One of the most urgent ethical issues that the researchers identify lies at what they call "the nexus of ethics and methodology." The ethical issue can be reduced to one question: Do these methods actually work?
Ensuring that the methods work "is an ethical, not just a scientific, requirement," the researchers note. Unlike some other social media experiments, a flawed public health monitoring program can cause serious physical and economic harm to large numbers of people.
Digital disease detection programs are relatively easy to set up compared to traditional disease monitoring systems, which means there is a risk that the bar for entering this field might be dangerously low. An under-prediction of a disease outbreak can result in complacency and lack of preparedness by health officials or the public. An over-prediction could cause panic, misallocation of limited supplies of vaccines or medical resources, and, as some reactions to the recent Ebola outbreak demonstrated, damaging stigmatization of people or communities who don't pose a risk.

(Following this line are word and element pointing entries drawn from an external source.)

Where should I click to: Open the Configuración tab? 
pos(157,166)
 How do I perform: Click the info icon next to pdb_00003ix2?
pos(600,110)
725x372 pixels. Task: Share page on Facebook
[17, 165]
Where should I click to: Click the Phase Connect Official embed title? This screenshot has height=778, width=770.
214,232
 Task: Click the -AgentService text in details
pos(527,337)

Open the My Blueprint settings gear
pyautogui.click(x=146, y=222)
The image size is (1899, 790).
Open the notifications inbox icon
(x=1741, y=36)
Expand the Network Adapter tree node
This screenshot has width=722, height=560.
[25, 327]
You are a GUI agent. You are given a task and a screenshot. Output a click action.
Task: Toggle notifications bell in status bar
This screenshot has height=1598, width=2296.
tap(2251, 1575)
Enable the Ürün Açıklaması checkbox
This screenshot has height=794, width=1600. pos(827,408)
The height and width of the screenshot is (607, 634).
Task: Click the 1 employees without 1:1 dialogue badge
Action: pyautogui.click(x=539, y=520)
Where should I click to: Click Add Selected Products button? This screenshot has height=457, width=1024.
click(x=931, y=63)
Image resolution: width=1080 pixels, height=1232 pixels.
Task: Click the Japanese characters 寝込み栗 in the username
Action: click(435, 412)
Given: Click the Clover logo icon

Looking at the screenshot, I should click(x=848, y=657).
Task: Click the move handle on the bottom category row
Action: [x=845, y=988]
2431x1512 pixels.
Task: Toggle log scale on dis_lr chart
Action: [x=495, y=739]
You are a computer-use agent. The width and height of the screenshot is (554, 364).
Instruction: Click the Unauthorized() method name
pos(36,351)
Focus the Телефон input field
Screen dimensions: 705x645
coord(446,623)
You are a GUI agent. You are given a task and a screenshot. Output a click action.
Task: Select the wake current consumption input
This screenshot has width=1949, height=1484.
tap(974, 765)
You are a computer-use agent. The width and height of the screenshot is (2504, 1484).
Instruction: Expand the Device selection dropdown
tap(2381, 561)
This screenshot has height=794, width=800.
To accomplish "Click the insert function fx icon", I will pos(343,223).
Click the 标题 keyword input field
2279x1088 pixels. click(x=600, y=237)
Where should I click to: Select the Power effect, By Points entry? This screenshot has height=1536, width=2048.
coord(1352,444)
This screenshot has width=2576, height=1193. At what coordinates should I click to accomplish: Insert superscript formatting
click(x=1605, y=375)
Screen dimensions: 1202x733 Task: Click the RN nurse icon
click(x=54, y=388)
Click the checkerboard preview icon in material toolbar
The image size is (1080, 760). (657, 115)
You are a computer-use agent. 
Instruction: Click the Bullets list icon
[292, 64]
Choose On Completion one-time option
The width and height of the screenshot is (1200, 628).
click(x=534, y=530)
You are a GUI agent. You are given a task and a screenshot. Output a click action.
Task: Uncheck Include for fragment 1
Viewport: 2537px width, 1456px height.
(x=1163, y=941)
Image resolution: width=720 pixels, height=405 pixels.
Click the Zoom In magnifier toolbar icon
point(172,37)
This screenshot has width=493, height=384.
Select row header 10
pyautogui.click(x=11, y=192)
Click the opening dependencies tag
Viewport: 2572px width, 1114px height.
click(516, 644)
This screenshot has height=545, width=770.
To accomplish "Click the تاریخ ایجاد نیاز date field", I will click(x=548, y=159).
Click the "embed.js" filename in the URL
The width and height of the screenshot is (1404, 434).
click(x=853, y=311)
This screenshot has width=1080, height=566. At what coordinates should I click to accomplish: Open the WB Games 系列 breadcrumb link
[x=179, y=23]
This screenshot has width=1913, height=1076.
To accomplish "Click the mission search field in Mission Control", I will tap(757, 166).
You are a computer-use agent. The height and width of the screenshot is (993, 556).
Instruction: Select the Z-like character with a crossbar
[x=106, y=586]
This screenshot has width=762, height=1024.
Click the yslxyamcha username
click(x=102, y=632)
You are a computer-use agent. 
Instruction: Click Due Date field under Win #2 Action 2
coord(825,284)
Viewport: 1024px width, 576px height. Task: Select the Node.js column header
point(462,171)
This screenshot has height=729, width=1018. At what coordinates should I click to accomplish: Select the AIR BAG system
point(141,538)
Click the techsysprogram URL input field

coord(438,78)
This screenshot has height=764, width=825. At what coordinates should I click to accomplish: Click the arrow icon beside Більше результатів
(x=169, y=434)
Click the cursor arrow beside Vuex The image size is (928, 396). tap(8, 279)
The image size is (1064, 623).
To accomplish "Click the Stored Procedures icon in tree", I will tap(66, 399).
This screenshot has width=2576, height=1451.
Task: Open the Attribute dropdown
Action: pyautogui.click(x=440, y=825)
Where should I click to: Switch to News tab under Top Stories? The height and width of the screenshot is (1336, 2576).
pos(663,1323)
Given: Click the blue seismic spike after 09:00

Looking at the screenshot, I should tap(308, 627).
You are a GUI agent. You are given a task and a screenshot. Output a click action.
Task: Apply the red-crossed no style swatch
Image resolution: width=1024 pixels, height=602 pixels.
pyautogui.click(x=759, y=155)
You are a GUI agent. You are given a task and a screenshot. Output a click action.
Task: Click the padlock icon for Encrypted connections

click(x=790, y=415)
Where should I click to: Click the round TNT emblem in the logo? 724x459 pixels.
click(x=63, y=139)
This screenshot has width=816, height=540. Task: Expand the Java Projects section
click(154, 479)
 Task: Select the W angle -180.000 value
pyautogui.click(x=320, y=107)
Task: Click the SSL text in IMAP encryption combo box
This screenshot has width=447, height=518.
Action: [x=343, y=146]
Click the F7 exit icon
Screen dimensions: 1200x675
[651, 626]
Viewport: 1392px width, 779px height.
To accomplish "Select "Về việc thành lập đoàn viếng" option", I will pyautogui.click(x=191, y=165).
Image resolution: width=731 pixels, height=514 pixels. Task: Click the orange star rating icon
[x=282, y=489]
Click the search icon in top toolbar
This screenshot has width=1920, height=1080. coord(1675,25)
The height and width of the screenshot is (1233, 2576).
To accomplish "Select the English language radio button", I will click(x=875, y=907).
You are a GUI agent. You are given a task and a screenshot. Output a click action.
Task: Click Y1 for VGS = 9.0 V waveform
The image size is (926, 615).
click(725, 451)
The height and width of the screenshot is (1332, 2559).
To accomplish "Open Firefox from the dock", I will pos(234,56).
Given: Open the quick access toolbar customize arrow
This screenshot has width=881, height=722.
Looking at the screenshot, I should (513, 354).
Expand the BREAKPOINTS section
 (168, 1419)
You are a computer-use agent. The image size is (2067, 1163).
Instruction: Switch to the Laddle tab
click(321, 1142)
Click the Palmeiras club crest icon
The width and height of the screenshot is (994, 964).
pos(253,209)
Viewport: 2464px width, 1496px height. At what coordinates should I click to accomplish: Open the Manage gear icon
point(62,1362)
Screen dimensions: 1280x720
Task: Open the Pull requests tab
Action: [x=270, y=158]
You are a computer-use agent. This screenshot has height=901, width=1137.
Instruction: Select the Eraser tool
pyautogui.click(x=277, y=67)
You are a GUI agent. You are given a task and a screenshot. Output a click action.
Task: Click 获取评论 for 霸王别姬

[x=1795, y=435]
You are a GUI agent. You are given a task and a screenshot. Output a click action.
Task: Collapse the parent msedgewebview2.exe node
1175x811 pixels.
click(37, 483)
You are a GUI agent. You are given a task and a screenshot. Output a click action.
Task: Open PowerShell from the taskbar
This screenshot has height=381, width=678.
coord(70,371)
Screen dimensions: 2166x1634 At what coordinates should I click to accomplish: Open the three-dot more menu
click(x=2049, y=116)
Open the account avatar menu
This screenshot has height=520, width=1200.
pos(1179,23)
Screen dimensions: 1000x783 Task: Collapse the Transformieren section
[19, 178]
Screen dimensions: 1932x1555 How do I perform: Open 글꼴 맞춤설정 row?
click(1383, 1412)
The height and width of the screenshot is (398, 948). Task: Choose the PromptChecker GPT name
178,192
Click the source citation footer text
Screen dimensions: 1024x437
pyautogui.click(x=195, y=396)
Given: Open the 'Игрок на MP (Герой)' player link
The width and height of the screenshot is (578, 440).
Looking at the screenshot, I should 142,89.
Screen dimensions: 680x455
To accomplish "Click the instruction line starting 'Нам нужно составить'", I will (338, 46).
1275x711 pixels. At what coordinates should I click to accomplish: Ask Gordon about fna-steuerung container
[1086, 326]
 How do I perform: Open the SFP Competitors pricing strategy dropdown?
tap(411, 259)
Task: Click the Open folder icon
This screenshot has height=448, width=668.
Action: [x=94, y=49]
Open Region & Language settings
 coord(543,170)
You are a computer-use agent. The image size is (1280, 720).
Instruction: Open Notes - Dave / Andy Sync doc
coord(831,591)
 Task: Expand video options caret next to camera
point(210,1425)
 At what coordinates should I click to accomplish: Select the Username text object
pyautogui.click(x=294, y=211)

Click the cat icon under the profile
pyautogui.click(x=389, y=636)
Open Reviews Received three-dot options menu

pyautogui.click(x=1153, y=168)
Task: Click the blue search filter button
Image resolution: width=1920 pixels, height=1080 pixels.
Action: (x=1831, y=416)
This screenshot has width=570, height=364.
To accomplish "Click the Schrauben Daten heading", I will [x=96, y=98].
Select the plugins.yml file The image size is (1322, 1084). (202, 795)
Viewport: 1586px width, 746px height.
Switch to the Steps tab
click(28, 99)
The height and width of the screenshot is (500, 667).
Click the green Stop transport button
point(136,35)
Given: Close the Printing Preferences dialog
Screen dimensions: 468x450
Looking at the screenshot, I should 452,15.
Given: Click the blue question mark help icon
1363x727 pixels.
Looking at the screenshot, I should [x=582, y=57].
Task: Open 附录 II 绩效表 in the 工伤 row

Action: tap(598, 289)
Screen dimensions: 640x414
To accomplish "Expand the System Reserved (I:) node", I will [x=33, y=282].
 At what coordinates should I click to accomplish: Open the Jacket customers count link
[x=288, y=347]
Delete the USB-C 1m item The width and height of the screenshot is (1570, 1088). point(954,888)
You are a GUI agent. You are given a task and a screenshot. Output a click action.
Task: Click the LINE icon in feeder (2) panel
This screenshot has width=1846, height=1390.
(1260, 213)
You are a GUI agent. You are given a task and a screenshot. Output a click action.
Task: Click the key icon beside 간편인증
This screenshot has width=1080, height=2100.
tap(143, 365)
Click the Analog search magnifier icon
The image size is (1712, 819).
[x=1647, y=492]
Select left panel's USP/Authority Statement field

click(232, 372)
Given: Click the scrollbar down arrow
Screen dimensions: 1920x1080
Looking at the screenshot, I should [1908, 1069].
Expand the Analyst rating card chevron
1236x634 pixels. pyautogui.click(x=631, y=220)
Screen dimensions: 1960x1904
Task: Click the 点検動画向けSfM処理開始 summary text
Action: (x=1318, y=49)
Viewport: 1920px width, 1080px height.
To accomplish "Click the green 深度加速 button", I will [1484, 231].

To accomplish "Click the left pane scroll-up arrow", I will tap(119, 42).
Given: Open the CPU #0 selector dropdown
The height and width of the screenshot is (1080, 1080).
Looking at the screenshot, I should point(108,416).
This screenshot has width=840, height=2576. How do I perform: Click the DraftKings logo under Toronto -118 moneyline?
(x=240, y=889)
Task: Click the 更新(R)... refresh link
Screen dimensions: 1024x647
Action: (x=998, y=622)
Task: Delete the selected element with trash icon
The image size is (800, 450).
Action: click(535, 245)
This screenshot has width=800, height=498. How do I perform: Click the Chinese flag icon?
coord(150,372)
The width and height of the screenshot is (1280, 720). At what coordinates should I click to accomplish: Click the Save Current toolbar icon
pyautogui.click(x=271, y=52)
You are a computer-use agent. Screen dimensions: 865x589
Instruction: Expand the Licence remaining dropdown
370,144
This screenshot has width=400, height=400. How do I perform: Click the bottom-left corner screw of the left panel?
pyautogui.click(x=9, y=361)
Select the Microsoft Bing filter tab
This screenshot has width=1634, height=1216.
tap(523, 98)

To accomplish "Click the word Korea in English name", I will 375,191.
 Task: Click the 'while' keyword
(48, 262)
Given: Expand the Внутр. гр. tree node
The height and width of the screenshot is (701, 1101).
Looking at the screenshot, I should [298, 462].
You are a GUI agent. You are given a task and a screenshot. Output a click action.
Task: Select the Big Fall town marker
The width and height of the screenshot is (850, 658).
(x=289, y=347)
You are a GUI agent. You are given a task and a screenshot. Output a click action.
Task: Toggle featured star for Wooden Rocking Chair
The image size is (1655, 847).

As the physicist Niels Bohr once noted, prediction is hard—especially about the future. Big data programs and algorithms often perform well when they’re used to “predict” the existing data that was used to help build them, but then do poorly when confronted with new data. That's where digital disease detection tools that use social media data often run into trouble.
Google Flu Trends looked impressive in its initial report in 2009, where it was used to retroactively predict flu activity of previous years. But it largely missed the two waves of H1N1 swine flu that hit later in 2009. As the Google Flu researchers wrote, "Internet search behavior changed during pH1N1, particularly in the categories 'influenza complications' and 'term for influenza'"—two search terms that are particularly important in the algorithm. The program also over-predicted the severity of the 2011-12 flu season by 50 percent.
The point is not that Google Flu Trends is a terrible idea—it's not. But we need to be cautious, for scientific as well as ethical reasons, and not succumb to "big data hubris," defined by a group of researchers at Harvard and Northeastern University as "the often implicit assumption that big data are a substitute for, rather than a supplement to, traditional data collection and analysis."
Digital disease detection with social media has the potential to be a powerful tool that John Snow would have embraced. However, flawed digital public health tools have more serious consequences than the premature, buggy releases of apps, Web services, and social media features that we all put up with. Flawed programs that are used to make real public health decisions are not just technical failures—they’re ethical ones too.